How does Amazon compare?
According to CIRP, which based its finding on a survey of 2,108 U.S. shoppers, Amazon retains 91% of its paid members for a second year. That compares very strongly to Costco, which reported a 90.4% renewal rate during its Q3 2016 earnings call in late May. The warehouse club has seen its retention rate tick down slightly due to changing its credit card provider.
Costco does not generally offer free trials, so it's fair to compare retention rates once a consumer actually makes the decision to join Prime. Essentially, if the CIRP numbers are accurate, Amazon and Costco are roughly tied when it comes to holding onto customers. That's even more impressive for the online retailer when you consider that its annual membership costs $99 while the warehouse club only charges $55.
To put these numbers into context, if you take the roughly 9% annual membership loss Amazon and Costco experience, it works out to about 0.75% churn each month. That's dramatically better than the four major United States wireless carriers, which all have churn numbers over 2% each month, according to Statista.
It's also comparable to the 9% annual churn for Netflix (NASDAQ: NFLX), which tops all streaming services, and much better than the 50% rate for Hulu, according to research from Parks Associates. Aside from Netflix, streaming services tend to have a more volatile churn rate because most make it very easy for consumers to join, cancel, and then join again. That's a pattern people are likely to follow as they join a service for specific content and then quit once they have consumed it.
Amazon Prime is clearly a big draw
These numbers put Amazon on equal footing with Costco, which has generally been considered the gold standard for member retention. The results, which CIRP based on its quarterly surveys of U.S. Amazon shoppers, show that Amazon offers a very compelling product, but the most impressive thing may be the growth in retention between year two and three.

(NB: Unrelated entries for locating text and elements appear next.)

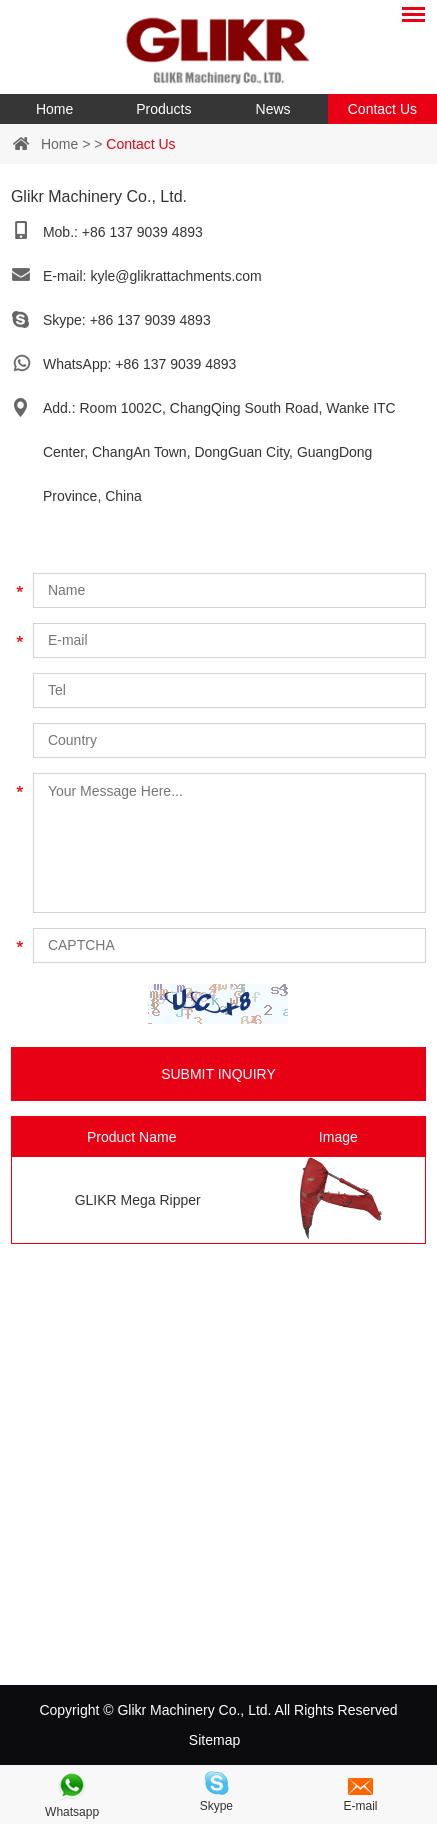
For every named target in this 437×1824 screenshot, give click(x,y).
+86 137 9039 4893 (150, 320)
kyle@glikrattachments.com (175, 276)
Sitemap (214, 1740)
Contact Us (382, 109)
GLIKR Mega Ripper (138, 1200)
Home (54, 109)
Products (163, 109)
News (273, 109)
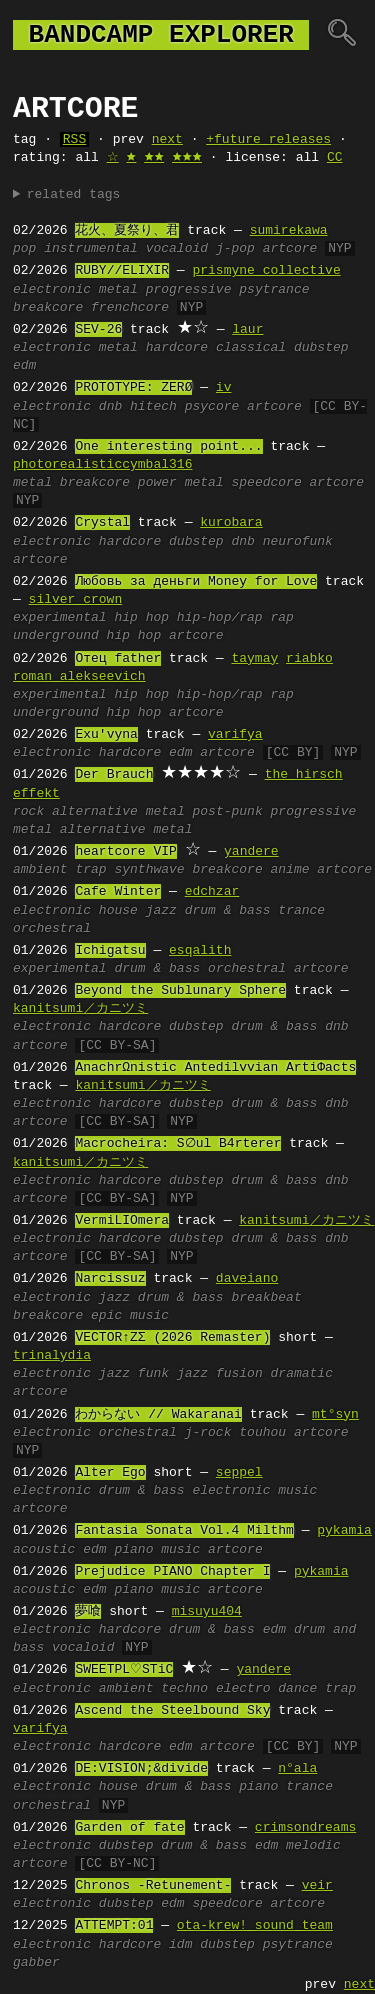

"Once Amazon Prime members renew for a second year, Amazon appears to have attracted them for the long haul" said Lowitz. "After a second year, renewal rates are over 95%, and have improved gradually in the past two years."
That's very good news for investors because it costs money to attract new members (whether that be through free trials or marketing costs) but retaining them is free. Holding onto Prime members gives the company a stable customer base that has steadily grown.